Фрагмент текста:
-----

Нацизм, повторим за немецким философом Эриком Фегелином, это режим, который использует дурные склонности человека. Не только так, что к власти приходит «сброд», но еще и так, что «простой человек, который порядочен лишь до тех пор, пока общество находится в состоянии общего равновесия, впадает в амок, не зная даже как следует, что с ним происходит, когда этот порядок рушится»[152].
Вторая мировая война — а конкретно советская и немецкая оккупация, которую она с собой принесла, — была первым столкновением польской провинции с тоталитарным режимом, и ничего странного, что из этого испытания она не вышла победительницей. Следствием и одного, и другого коллективного опыта стала глубокая деморализация. И чтобы заметить это, нам не нужно прибегать к тонкому анализу Казимежа Выки из бесподобного исследования о войне под названием «Якобы жизнь». Достаточно вспомнить бич оккупационного алкоголизма и «бандитства»[153], а для иллюстрации взять в руки, например, уже цитированные мною прежде воспоминания крестьян, присланные на конкурс «Чительника», объявленный в 1948 году. Кристина Керстен и Томаш Шарота издали их в четырех толстых томах под названием «Wiece Polska 1939–1948»[154].

-----

Письменное задание a:
Ответьте по фрагменту текста на следующие вопросы:
(i) На какого немецкого философа ссылается фрагмент?
(ii) В каком году был объявлен конкурс «Чительника»?
(iii) Кто издал воспоминания крестьян и в скольких томах?

Записи из набора данных:
-----

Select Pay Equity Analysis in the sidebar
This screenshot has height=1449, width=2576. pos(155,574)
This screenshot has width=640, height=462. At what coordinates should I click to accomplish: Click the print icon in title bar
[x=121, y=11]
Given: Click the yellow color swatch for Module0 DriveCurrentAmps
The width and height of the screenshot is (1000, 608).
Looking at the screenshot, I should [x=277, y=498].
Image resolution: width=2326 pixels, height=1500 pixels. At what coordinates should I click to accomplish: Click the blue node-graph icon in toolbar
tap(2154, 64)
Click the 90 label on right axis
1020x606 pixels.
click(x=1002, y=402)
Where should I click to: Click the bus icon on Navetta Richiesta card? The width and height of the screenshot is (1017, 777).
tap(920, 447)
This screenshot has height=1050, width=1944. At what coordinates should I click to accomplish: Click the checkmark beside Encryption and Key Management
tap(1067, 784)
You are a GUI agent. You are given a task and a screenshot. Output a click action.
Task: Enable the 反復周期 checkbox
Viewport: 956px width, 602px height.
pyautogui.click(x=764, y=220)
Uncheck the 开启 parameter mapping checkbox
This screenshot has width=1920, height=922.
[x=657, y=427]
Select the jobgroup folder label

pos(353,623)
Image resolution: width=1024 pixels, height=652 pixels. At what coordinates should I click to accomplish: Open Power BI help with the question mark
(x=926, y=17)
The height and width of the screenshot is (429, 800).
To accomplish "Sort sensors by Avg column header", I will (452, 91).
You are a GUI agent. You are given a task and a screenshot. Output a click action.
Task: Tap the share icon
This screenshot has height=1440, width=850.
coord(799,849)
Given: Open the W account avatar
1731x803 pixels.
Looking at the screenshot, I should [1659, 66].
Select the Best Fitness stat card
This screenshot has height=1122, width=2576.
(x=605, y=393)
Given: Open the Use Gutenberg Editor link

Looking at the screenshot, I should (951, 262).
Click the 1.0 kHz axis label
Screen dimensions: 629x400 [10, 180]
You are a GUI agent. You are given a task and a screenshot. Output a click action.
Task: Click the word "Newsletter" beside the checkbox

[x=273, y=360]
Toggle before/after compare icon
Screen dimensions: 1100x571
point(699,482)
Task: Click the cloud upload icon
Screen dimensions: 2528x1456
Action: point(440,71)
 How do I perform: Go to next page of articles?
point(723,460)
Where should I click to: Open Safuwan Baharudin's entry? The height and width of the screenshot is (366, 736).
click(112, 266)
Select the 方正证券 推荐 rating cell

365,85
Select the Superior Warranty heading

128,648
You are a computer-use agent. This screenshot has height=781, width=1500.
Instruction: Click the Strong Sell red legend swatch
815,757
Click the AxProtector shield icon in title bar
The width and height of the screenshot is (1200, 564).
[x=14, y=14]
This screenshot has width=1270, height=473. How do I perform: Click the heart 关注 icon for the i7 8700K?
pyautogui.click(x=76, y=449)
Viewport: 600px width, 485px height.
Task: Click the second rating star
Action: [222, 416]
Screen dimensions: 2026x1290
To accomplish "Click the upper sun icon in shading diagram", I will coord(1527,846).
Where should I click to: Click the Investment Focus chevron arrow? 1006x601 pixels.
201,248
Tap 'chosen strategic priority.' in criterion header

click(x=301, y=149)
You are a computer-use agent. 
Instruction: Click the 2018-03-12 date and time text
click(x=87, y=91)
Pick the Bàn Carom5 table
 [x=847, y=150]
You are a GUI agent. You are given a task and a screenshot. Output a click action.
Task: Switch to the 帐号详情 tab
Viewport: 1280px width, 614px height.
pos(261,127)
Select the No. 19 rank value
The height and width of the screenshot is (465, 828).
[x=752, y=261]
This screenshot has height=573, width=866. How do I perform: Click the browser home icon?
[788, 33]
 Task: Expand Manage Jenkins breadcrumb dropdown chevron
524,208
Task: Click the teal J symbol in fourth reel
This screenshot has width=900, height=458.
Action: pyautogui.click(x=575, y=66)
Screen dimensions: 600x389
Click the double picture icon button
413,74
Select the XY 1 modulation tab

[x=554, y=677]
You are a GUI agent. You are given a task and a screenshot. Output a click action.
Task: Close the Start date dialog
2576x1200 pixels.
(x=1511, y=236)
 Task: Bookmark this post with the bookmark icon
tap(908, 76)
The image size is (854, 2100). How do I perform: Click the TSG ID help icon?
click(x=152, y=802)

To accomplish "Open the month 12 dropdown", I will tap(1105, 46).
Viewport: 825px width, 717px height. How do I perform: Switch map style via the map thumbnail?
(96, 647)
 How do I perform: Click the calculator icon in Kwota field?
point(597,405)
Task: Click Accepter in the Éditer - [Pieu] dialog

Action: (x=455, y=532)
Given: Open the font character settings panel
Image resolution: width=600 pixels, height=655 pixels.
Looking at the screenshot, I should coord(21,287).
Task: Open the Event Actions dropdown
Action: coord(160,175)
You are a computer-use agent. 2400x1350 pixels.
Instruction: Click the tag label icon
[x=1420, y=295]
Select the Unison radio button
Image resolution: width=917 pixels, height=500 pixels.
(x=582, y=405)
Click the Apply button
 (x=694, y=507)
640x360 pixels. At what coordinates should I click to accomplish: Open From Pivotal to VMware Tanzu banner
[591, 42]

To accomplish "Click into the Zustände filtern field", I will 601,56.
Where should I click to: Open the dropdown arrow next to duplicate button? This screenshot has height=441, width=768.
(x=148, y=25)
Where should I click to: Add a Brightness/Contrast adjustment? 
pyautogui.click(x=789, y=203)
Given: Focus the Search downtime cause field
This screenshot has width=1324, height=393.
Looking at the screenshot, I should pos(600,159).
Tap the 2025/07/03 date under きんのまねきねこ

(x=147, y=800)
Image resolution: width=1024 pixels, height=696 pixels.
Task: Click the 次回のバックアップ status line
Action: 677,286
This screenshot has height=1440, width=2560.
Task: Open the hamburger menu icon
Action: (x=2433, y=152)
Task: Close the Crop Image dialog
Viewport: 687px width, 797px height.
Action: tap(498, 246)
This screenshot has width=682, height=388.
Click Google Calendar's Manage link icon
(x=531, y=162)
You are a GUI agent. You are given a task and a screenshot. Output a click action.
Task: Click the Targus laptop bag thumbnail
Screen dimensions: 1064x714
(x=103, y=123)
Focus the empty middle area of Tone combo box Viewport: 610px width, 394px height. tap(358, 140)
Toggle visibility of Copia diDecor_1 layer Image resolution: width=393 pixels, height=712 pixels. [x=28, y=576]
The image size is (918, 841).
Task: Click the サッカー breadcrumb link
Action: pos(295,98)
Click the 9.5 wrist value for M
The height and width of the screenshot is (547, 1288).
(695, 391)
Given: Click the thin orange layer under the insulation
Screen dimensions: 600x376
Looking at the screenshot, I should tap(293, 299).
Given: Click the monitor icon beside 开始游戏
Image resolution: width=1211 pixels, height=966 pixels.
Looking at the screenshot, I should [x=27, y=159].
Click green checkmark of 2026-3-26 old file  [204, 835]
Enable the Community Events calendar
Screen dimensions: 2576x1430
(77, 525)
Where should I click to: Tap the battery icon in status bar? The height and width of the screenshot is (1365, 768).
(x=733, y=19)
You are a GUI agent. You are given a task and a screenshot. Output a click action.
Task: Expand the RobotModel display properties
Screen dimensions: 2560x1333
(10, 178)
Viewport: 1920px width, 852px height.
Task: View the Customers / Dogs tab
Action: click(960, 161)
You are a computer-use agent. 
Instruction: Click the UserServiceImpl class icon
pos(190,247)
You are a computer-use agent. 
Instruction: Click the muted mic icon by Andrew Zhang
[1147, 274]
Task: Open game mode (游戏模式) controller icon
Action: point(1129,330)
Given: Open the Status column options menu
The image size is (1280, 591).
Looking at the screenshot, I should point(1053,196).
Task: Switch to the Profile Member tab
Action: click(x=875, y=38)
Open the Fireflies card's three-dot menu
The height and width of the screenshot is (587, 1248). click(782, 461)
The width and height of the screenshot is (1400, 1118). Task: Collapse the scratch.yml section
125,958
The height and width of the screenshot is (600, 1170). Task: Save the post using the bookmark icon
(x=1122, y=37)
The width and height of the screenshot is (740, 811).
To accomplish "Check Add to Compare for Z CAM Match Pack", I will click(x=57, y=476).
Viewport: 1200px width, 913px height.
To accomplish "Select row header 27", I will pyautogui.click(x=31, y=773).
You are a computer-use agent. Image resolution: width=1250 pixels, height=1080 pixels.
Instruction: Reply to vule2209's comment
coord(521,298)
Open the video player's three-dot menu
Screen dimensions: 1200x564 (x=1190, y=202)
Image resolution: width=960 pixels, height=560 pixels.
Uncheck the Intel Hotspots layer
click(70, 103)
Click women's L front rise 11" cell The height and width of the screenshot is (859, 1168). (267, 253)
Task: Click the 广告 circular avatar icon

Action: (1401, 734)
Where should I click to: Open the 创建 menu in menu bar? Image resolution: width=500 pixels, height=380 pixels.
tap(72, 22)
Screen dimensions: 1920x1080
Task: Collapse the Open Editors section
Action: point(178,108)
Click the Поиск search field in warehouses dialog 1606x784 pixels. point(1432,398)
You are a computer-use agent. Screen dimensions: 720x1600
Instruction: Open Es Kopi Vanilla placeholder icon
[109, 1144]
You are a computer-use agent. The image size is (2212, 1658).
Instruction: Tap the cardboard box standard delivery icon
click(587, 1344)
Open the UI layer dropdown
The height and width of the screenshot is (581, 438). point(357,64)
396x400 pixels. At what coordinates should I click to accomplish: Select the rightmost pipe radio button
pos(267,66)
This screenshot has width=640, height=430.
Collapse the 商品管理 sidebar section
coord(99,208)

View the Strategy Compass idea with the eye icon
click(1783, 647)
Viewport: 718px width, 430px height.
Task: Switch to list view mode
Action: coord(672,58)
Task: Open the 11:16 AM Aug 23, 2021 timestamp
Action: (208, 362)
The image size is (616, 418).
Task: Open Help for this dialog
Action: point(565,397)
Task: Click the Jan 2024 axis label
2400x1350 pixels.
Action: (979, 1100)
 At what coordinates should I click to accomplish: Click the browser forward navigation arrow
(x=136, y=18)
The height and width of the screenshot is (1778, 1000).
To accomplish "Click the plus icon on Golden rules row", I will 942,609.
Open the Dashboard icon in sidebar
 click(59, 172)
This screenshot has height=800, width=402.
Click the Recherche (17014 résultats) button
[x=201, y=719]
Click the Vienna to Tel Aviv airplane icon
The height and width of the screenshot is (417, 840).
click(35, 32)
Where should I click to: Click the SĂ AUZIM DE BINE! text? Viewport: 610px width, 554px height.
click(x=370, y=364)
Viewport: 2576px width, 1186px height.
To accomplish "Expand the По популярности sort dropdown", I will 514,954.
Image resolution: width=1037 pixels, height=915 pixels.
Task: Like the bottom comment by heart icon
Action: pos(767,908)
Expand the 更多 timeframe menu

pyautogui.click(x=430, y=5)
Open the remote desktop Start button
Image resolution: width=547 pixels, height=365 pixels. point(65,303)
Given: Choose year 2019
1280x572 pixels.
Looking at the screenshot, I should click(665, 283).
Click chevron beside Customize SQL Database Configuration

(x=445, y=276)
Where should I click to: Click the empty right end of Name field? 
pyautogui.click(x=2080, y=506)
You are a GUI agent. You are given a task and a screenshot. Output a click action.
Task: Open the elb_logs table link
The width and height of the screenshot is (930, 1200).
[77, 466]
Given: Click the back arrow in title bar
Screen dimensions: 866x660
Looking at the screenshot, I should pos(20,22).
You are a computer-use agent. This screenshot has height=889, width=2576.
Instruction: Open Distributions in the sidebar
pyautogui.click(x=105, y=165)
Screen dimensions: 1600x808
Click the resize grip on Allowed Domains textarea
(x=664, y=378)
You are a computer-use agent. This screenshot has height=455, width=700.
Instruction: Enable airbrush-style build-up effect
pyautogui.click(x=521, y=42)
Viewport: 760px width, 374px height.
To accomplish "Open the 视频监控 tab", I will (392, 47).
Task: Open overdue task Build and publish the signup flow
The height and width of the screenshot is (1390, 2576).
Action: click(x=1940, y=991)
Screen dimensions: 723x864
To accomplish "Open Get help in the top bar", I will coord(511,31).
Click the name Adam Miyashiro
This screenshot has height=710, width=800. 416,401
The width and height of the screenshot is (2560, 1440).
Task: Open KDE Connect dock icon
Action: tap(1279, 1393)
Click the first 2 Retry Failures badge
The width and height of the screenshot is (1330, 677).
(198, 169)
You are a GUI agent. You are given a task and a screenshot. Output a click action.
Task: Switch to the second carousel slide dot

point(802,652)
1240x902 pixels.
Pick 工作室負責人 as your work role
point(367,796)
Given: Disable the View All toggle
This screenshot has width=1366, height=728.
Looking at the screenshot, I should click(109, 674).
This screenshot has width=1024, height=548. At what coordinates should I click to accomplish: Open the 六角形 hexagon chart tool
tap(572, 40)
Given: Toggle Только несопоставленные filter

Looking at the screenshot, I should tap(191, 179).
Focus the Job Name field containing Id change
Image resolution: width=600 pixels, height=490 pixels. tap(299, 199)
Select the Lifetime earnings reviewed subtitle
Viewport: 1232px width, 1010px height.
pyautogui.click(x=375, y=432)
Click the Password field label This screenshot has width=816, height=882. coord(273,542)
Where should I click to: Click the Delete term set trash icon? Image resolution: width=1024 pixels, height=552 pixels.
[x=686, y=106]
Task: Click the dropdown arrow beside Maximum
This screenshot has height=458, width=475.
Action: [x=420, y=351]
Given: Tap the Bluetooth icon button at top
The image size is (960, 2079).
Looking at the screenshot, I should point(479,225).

-----

Письменное задание b: Подставьте «checkbox» вместо «radio button» в той части записей, которая открывается строкой, содержащей «Open the UI layer dropdown», и закрывается строкой, содержащей «click(35, 32)». Приведите только эти строки, оставив в них все остальное без изменений.

Результат задания a:
(i) Эрик Фегелин.
(ii) В 1948 году.
(iii) Кристина Керстен и Томаш Шарота, в четырех томах.

Результат задания b:
Open the UI layer dropdown
The height and width of the screenshot is (581, 438). point(357,64)
396x400 pixels. At what coordinates should I click to accomplish: Select the rightmost pipe checkbox
pos(267,66)
This screenshot has width=640, height=430.
Collapse the 商品管理 sidebar section
coord(99,208)

View the Strategy Compass idea with the eye icon
click(1783, 647)
Viewport: 718px width, 430px height.
Task: Switch to list view mode
Action: coord(672,58)
Task: Open the 11:16 AM Aug 23, 2021 timestamp
Action: (208, 362)
The image size is (616, 418).
Task: Open Help for this dialog
Action: point(565,397)
Task: Click the Jan 2024 axis label
2400x1350 pixels.
Action: (979, 1100)
 At what coordinates should I click to accomplish: Click the browser forward navigation arrow
(x=136, y=18)
The height and width of the screenshot is (1778, 1000).
To accomplish "Click the plus icon on Golden rules row", I will 942,609.
Open the Dashboard icon in sidebar
 click(59, 172)
This screenshot has height=800, width=402.
Click the Recherche (17014 résultats) button
[x=201, y=719]
Click the Vienna to Tel Aviv airplane icon
The height and width of the screenshot is (417, 840).
click(35, 32)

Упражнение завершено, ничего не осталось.